Work instructions
Leave out the pictures and repeat the entries below verbatim.

Task material
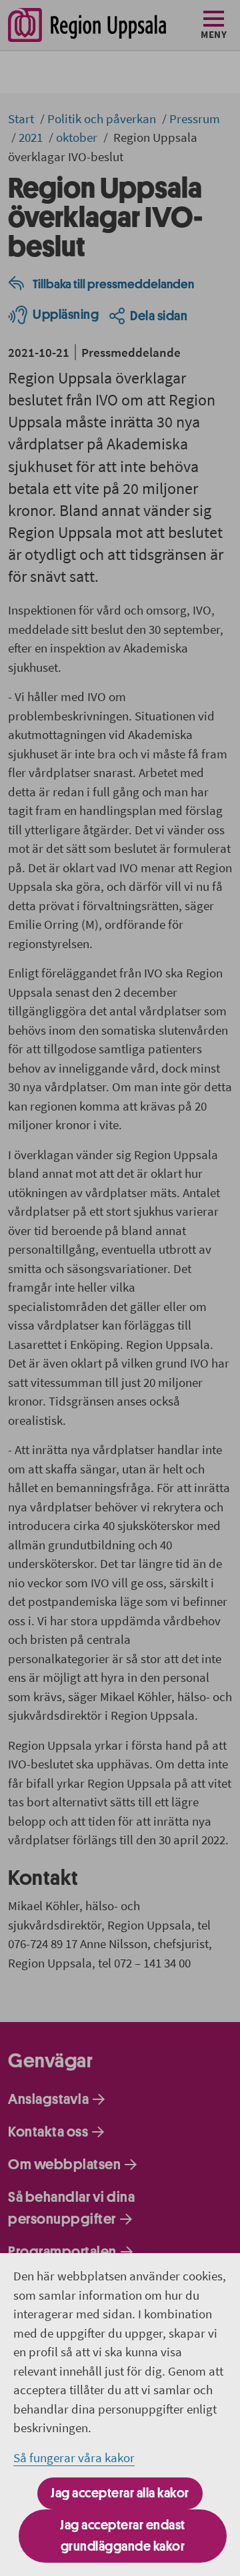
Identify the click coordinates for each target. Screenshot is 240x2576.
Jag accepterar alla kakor (120, 2493)
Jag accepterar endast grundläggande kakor (122, 2535)
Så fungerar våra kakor (74, 2457)
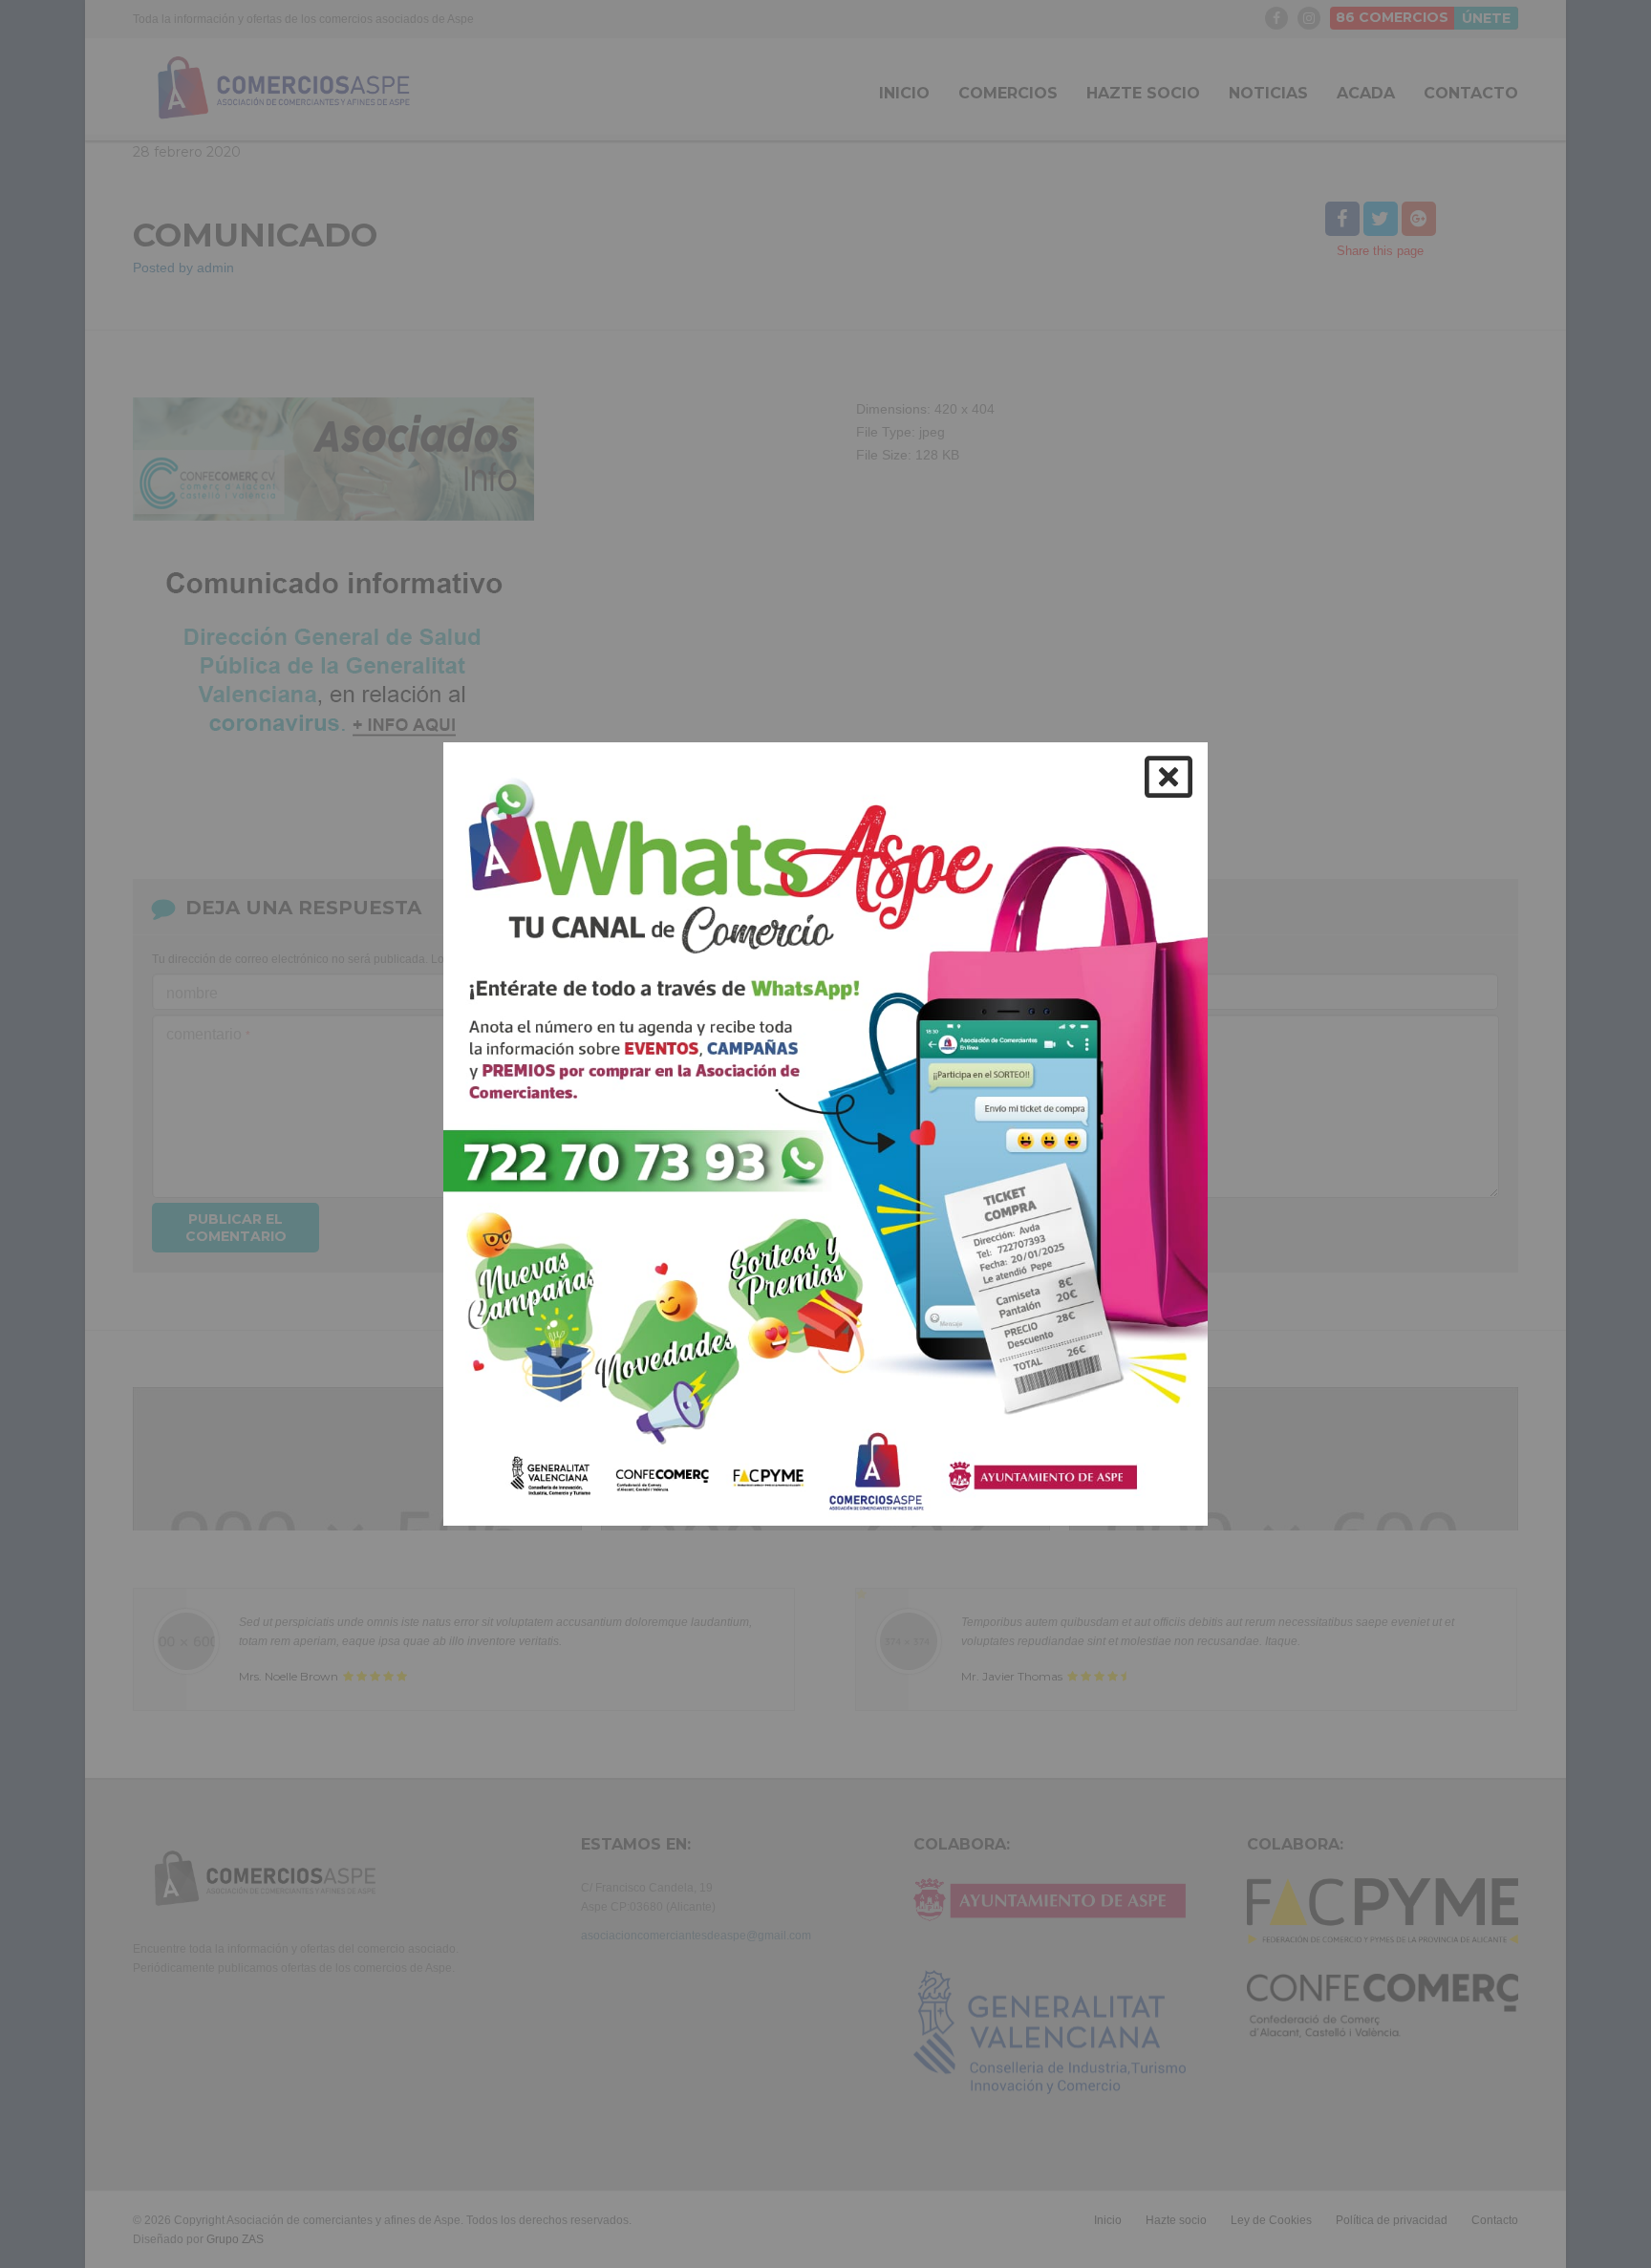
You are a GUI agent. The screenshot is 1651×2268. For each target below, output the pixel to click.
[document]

Result of this exercise
Identify the click coordinates for each target. Screenshot is 240x2576.
Jag accepterar alla kakor (120, 2493)
Jag accepterar endast grundläggande kakor (122, 2535)
Så fungerar våra kakor (74, 2457)
You are a GUI agent. The screenshot is 1651×2268. For each target below, output the pixel to click.
[document]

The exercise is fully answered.